Unexpected result from Euler's formula

Think about it this way: if we say that $a=-1$, it follows that $a^2=1$. From there, if you take the square root, you get that $a=1$, meaning that $-1=1$. Clearly this is ridiculous. Roots are multivalued. The square root of a positive real number has two results: one positive, one negative. Similarly, there are three complex numbers whose cube is equal to $1$. Your mistake lies in assuming that $1^{1/3}$ is well-defined. It is true that $1^3=1$ and that $(-\frac{1}{2} \pm \frac{\sqrt{3}}{2}i)^3=1$.
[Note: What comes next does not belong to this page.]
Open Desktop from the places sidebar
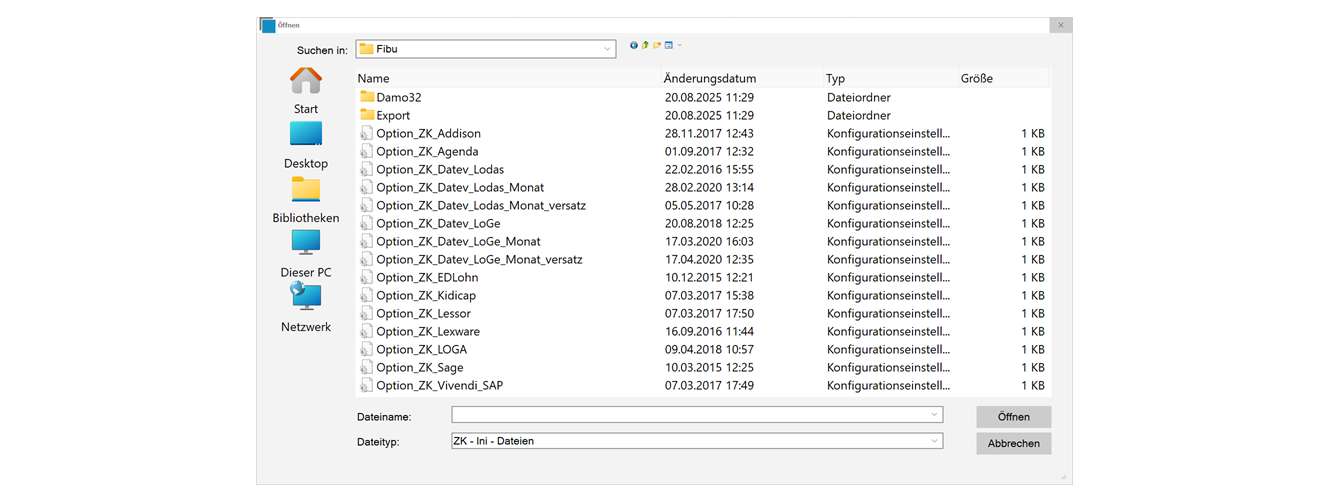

You are making the classical mistake of generalizing the exponentiation rule $(a^b)^c=a^{bc}$ to complex numbers: it doesn't hold !


No, that looks good! The three cube roots of unity are indeed

$$1, -\frac{1}{2} \pm \frac{\sqrt{3}}{2}i.$$

Picture unit vectors in the complex plane at angles $0, 120, 240$ degrees.

You may have looked at your answer and scratched your head as to how weird it looked. The polar representation is compact and has polar symmetry: $z=re^{i\theta}.$ If $r=1$ then the only thing that changes when you square $z$ is the angle.

But slap the Cartesian coordinate system on top of that number, and you're forced to evaluate the $x$ and $y$ components. You're forcing square graph paper on a circle, and stuff doesn't line up. The $x$ and $y$ components are going to be, in general, more complicated (uglier?) when you do the conversion.